A badger has just pulled off an incredible feat that scientists didn't even think was possible for the critter, and it's so remarkable they wrote a paper about it.
In what could be one of the most astonishing natural feats ever recorded, a lowly American badger has just done something rather remarkable by burying an entire cow by itself, caching behavior that scientists have never observed before. The images were taken by camera treps set up by researchers in the Grassy Mountains of Utah after they left seven calf carcasses to see how scavengers treated the anmiamls.

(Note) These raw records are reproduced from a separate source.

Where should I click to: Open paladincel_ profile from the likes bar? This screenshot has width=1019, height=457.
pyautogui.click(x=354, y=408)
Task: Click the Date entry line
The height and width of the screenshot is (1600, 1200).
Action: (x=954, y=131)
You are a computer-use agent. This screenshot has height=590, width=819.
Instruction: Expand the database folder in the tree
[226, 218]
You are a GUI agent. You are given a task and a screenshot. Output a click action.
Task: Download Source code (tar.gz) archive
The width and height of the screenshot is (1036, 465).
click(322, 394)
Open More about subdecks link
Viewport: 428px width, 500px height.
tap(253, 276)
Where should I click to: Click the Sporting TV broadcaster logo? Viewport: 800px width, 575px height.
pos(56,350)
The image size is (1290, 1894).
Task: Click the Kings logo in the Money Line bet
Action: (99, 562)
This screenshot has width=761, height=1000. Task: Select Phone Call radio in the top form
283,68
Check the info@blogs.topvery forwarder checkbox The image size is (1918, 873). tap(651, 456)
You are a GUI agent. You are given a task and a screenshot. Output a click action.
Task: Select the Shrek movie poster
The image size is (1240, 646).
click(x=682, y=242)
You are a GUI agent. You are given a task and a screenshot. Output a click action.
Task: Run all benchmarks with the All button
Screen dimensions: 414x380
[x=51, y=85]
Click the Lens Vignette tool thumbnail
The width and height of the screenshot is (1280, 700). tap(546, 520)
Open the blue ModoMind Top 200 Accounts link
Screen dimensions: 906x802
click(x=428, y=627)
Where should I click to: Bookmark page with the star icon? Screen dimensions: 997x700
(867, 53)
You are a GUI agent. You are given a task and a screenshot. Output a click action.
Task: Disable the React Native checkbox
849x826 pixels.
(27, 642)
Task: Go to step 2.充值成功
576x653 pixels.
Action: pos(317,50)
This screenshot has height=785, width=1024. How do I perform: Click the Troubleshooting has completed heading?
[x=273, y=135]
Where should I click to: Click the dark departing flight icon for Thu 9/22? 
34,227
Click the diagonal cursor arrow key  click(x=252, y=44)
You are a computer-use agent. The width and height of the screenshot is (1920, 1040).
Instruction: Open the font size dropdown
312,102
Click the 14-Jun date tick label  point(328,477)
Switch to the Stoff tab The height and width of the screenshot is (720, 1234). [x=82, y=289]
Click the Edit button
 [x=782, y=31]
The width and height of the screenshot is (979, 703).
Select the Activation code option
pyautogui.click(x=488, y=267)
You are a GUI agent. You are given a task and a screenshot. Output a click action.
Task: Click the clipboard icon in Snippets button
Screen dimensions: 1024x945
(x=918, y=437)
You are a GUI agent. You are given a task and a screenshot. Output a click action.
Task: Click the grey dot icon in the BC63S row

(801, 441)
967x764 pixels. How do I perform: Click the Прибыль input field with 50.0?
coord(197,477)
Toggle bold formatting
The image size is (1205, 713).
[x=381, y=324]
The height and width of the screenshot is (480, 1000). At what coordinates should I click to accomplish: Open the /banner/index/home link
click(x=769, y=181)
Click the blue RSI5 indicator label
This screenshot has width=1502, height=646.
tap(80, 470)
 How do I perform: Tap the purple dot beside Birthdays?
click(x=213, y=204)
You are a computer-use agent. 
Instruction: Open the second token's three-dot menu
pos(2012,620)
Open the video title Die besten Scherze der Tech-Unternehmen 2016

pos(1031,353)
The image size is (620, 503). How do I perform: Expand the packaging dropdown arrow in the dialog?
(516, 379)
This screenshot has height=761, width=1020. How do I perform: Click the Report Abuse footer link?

They expected lots of vultures and perhaps coyotes and eagles, but certainly not a badger attempt to bury an entire cow to save for letter. It was after one of the researchers found that an entire cow had disappeared that they checked the cameras, and found out the extraordinary truth that a badger had started digging a grave for its carcass almost immediately after finding it.
And it didn’t dig only at night, despite being a nocturnal creature, but also in the daylight hours. The badger dug tunnels beneath the death cow until they collapsed, sinking the catch. Then, the badger covered it with soil. The video is embedded below this post.
“We know a lot about badgers morphologically and genetically, but behaviorally there’s a lot of blank spaces that need to be filled,” says senior Ethan Frehner, first author on the paper documenting the badger behavior, in a university statement. “This is a substantial behavior that wasn’t at all known about.”
Evan Buechley, a doctoral candidate, said he was surprised to find a carcass missing at first. “When I first got there I was bummed because it’s hard to get these carcasses, to haul them out and set them up,” he says. “I thought ‘Oh, well we’ve lost one after a week.'”
After a search, he noticed something. “Right on the spot I downloaded the photos,” he says, “We didn’t go out to study badgers specifically, but the badger declared itself to us.”